#### SOURCE MATERIAL
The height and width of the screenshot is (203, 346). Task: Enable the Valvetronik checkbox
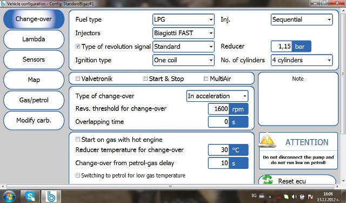pyautogui.click(x=77, y=78)
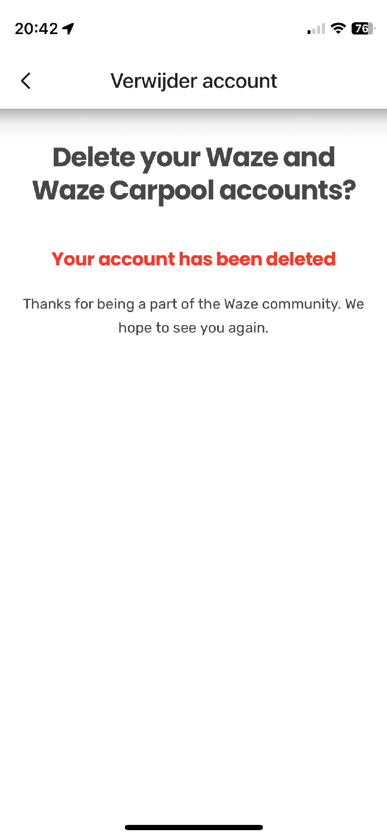Go back using the chevron arrow
387x838 pixels.
(26, 81)
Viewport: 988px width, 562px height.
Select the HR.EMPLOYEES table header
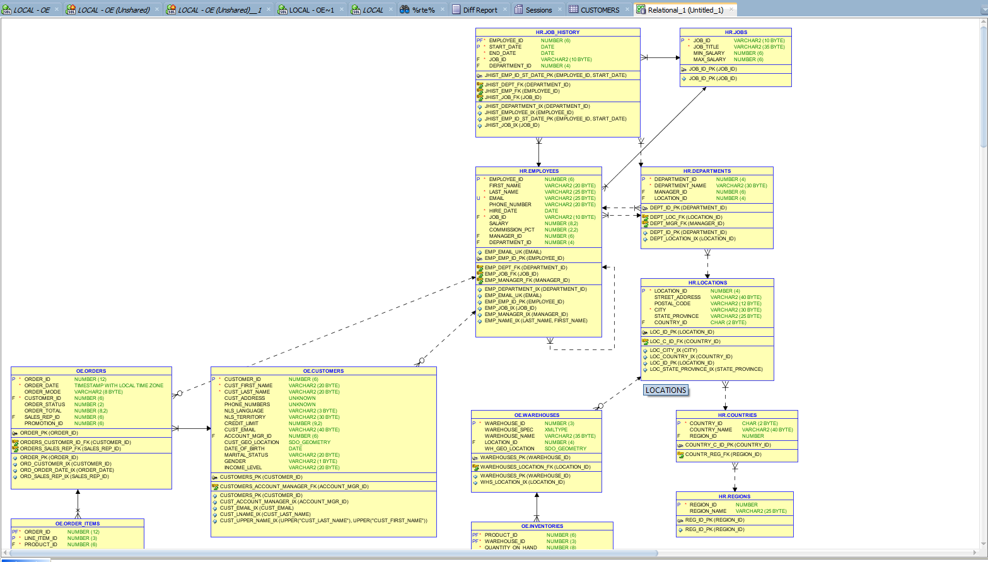tap(538, 171)
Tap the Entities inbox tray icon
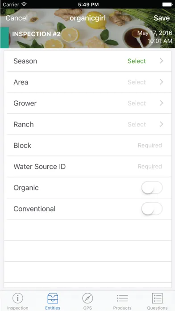 pyautogui.click(x=53, y=298)
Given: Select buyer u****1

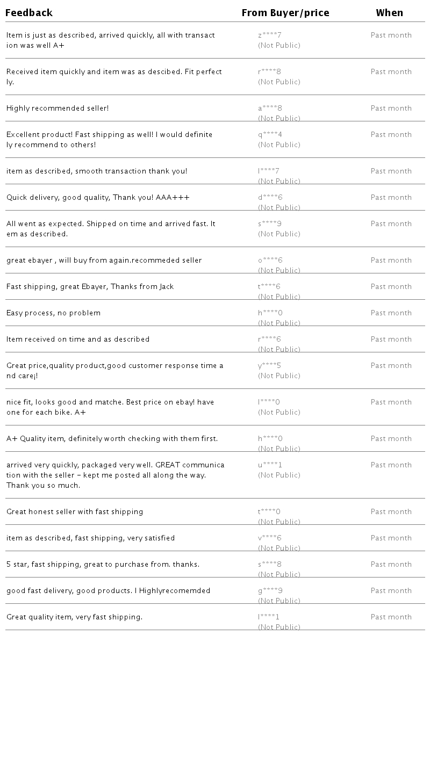Looking at the screenshot, I should [270, 465].
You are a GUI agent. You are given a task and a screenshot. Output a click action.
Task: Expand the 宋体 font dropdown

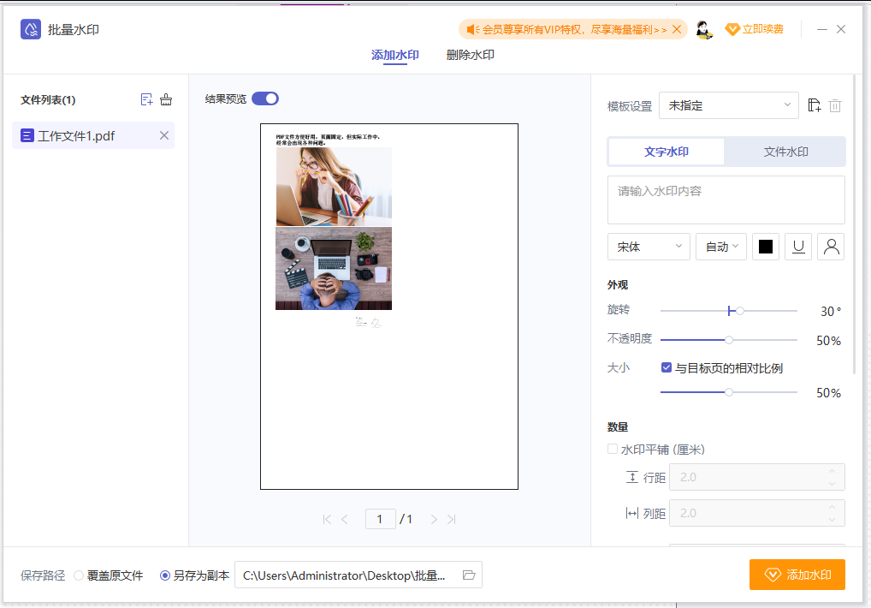click(649, 247)
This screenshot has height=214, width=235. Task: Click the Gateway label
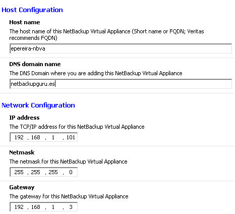click(x=22, y=187)
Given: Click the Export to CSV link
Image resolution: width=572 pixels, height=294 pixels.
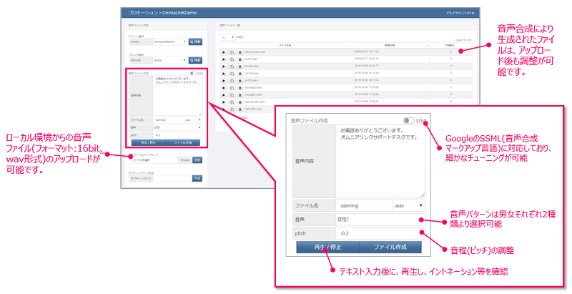Looking at the screenshot, I should click(465, 40).
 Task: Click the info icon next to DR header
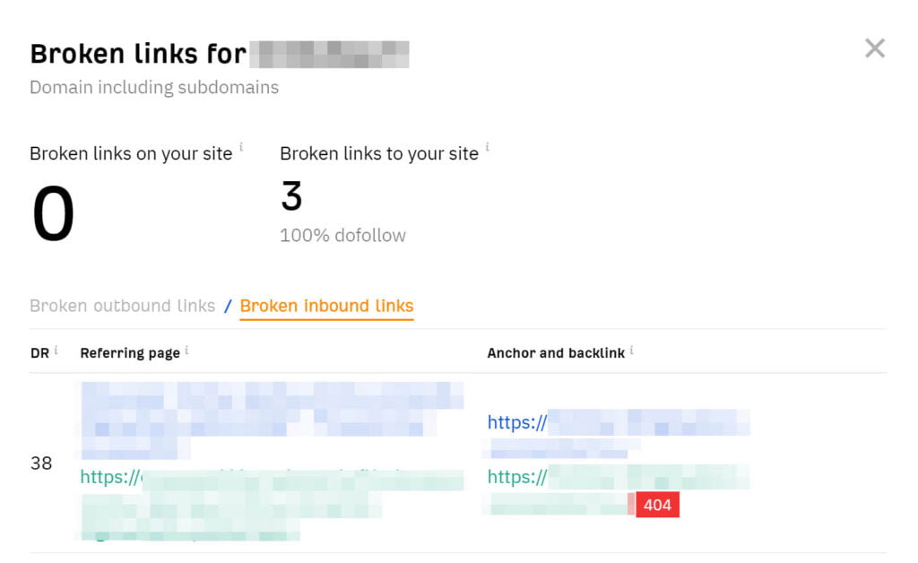coord(56,351)
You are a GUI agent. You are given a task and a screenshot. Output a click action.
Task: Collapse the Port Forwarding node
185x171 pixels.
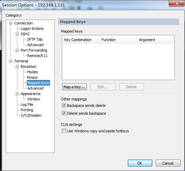pyautogui.click(x=17, y=50)
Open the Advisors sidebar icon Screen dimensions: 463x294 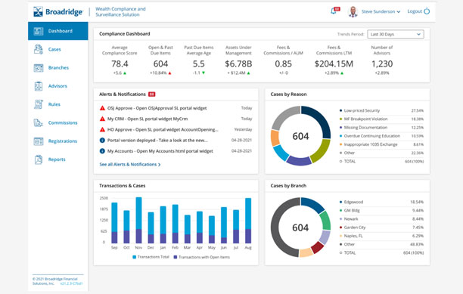coord(39,86)
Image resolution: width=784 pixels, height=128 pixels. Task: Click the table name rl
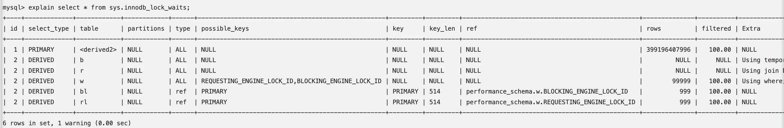[83, 102]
########
**TASK DESCRIPTION**
Please quote the records above exactly, beginning at the line that contains "Image resolution: width=784" and ending at their last line. Leave the pictures out.

**ANSWER AREA**
Image resolution: width=784 pixels, height=128 pixels. Task: Click the table name rl
[83, 102]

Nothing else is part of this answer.